ASSIGNMENT: When scanning the data, count every line with "computer" in it, and report only the resulting number.

STORED DATA:
__________

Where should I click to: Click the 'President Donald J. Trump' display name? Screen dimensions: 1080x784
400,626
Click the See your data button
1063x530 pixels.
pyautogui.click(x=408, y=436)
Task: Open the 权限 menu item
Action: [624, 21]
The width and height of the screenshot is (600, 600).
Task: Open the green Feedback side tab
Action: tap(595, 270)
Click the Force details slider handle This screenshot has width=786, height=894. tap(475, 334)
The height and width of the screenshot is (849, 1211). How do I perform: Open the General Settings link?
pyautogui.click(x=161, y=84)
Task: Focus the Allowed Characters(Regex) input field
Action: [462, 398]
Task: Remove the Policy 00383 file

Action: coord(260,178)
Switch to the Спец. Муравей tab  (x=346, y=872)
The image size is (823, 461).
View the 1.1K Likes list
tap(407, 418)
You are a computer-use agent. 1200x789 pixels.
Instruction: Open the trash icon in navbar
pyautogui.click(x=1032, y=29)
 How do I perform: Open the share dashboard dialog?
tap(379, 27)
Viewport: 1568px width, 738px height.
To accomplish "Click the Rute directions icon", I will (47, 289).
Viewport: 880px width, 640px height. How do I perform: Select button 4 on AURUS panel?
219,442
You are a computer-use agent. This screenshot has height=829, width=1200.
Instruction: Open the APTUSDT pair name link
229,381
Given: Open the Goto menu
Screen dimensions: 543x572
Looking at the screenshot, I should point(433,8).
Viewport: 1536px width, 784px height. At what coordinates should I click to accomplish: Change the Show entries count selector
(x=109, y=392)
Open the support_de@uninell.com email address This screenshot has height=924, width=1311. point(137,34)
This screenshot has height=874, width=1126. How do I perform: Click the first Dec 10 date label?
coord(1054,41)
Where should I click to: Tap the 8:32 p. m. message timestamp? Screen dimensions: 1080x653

__________

ANSWER FOR THIS EXERCISE: 2